-- Exercise requirements --
Starting with the line that holds "Given: Click the shader Edit... button", copy out each remaining line of the listing below, up to and including the last one, and include nothing else.
-- Data records follows --
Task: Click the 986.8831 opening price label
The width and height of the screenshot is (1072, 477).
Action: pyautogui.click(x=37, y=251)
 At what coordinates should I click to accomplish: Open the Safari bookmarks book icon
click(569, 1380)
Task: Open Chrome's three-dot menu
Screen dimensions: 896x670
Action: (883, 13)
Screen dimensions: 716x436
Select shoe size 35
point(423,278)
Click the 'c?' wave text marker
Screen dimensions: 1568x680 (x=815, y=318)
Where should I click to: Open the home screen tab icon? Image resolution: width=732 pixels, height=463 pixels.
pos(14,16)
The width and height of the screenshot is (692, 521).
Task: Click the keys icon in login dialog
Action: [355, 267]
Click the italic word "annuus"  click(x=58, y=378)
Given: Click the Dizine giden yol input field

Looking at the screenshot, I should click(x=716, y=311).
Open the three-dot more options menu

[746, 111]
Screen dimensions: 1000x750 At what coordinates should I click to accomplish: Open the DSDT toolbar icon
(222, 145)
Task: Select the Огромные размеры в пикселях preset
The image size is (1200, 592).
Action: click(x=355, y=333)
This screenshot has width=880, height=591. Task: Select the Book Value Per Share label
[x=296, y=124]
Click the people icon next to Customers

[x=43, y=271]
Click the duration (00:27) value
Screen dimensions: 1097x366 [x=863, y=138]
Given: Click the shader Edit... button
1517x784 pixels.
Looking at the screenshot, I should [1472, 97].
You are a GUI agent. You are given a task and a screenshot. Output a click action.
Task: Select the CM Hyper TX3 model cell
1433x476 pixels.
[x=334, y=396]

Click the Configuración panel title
-- Data records concluded --
-- Answer --
Given: Click the shader Edit... button
1517x784 pixels.
Looking at the screenshot, I should [1472, 97].
You are a GUI agent. You are given a task and a screenshot. Output a click action.
Task: Select the CM Hyper TX3 model cell
1433x476 pixels.
[x=334, y=396]

Click the Configuración panel title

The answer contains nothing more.